# Tagged and ready!



## JOHNSY (Dec 20, 2010)

So my relabel folks finished 50 shirts for me over night. matched all the stitch to each color of shirt very nice work. here is what my setup looks like all together. some of my tee designs were stitched under the tap some not because alot of my designs are on really shear/ vintage style fabric. hope you like.
Cheers all,
johnsy


----------



## Austin300 (May 24, 2009)

They look great and thats a cool photo.


The chain idea is interesting. Are you using the
chain for all your shirts labels or just for the photo?

The reason I ask is that I was wondering what 
the cost of them would be per item.

Also, can you let us know who made the labels for you
and what size they are and how much they cost? 
They look really sharp.


Great job and it's always a great feeling seeing
your label with hangtag attached. The end product
has finally become real.


----------



## JOHNSY (Dec 20, 2010)

Austin300 said:


> They look great and thats a cool photo.
> 
> 
> The chain idea is interesting. Are you using the
> ...


thanks ED,
Yes, the chain is for every tee. as far as cost. you can look at this several ways.Chain size, I had bought the chain in a roll, had to cut it to length,add the connectors on each end. this is really time consuming and after about 200 your fingers will be raw and bruised. worth it to me though....consider this. whats the first thing people do when they get some thing with a chain on it, hang it from something. less apt to throw it away. 

clothing labels, this link

http://www.t-shirtforums.com/t-shirt-tag-relabeling-finishing/t165974.html

hangtags, this link

http://www.t-shirtforums.com/t-shirt-tag-relabeling-finishing/t165584.html

let me know if you need anything else.


----------



## Austin300 (May 24, 2009)

That's a lot of TLC and hands on work but I understand completely.

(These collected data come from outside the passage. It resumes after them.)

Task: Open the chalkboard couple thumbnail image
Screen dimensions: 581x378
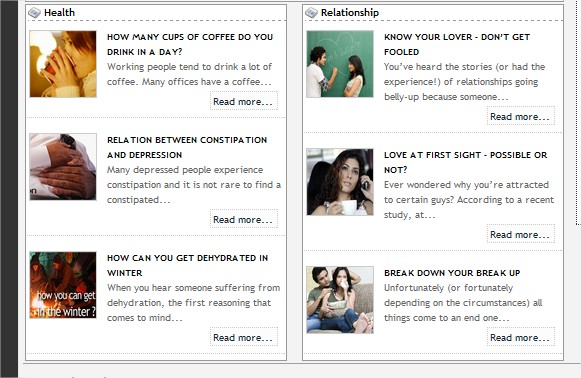Action: [340, 64]
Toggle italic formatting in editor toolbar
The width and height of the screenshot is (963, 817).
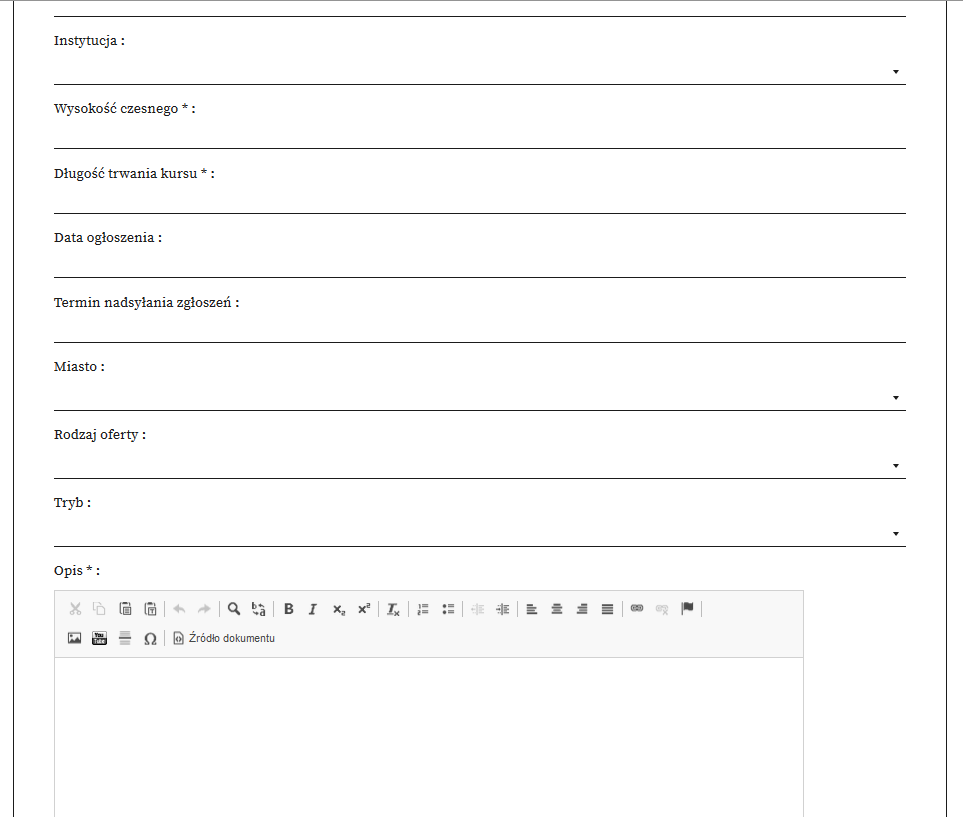pyautogui.click(x=312, y=609)
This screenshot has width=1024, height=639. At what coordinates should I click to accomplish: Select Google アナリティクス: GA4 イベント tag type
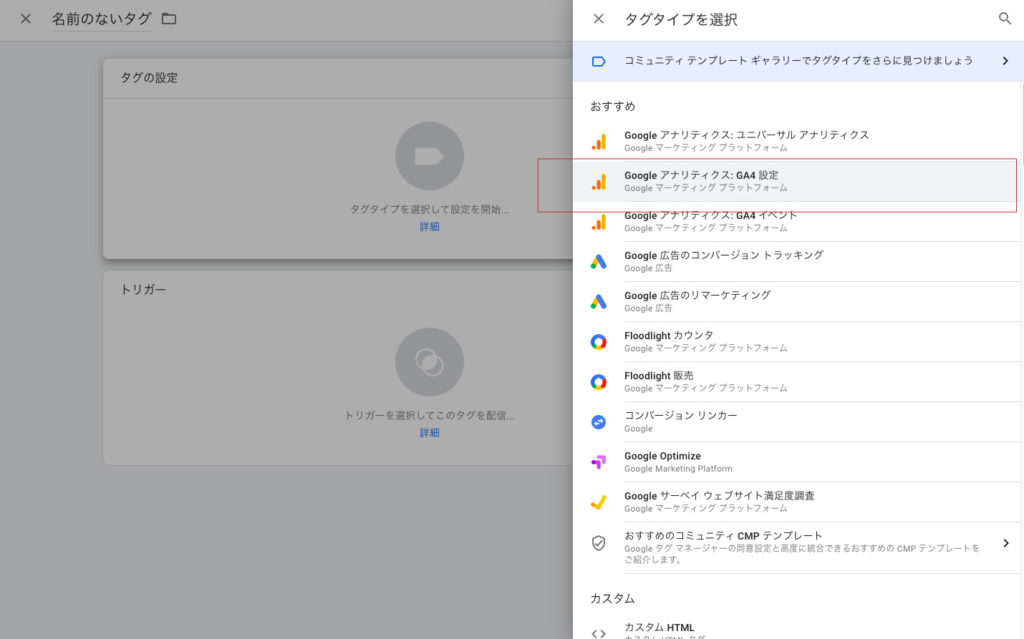click(x=710, y=221)
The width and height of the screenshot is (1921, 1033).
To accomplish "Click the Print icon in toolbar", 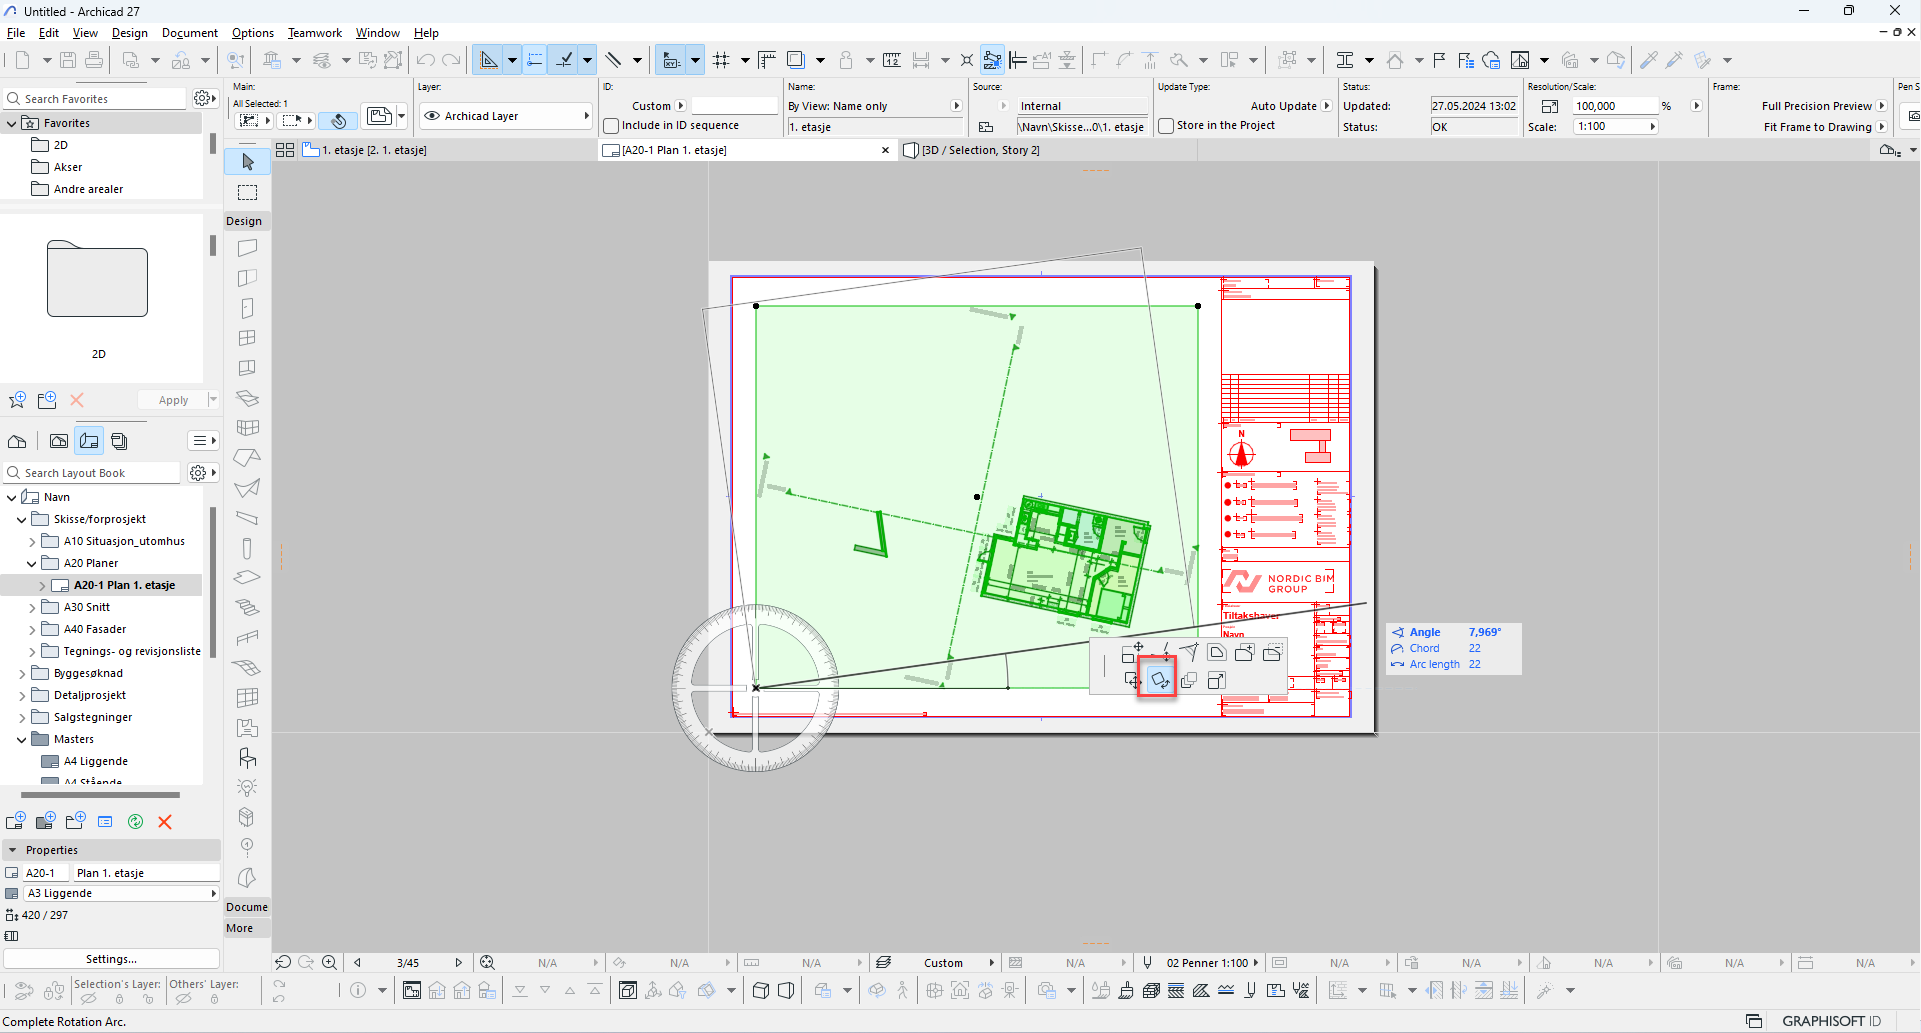I will point(94,60).
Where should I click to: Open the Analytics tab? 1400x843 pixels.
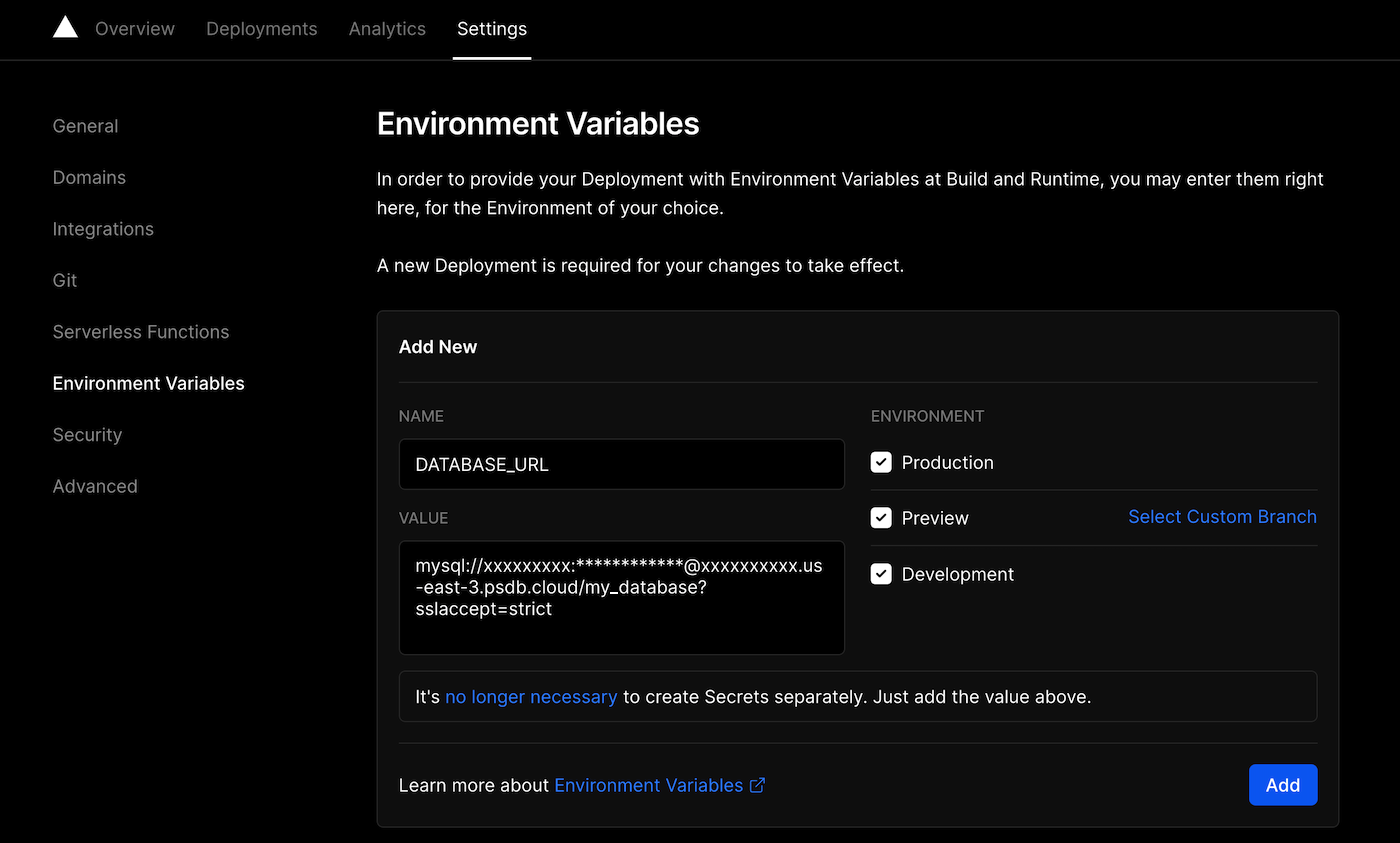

I have used a needle and thread to attach
hangtags to individual shirts and became a 
wizard at it.

Great eye catching tags and labels. I couldn't
find the measurements of the neck labels anywhere
on the link you posted so if you could share what
the dimensions are it would be great. I see they
made them fold over and the ends are sewn together
at the top.

Thanks for the information on the company and
congrats!


----------



## JOHNSY (Dec 20, 2010)

Austin300 said:


> That's a lot of TLC and hands on work but I understand completely.
> 
> I have used a needle and thread to attach
> hangtags to individual shirts and became a
> ...


sure thing, they are 1.25" wide and 3" total length. if you take a close look at the open box, there is one laying flatish. so they come with a center crease but not sewn together. hope this helps


----------



## Austin300 (May 24, 2009)

Thanks for the review and pictures. 

It always helps answer questions about various providers
when you get to see the final product.

Good luck with your brand and have a great one!


----------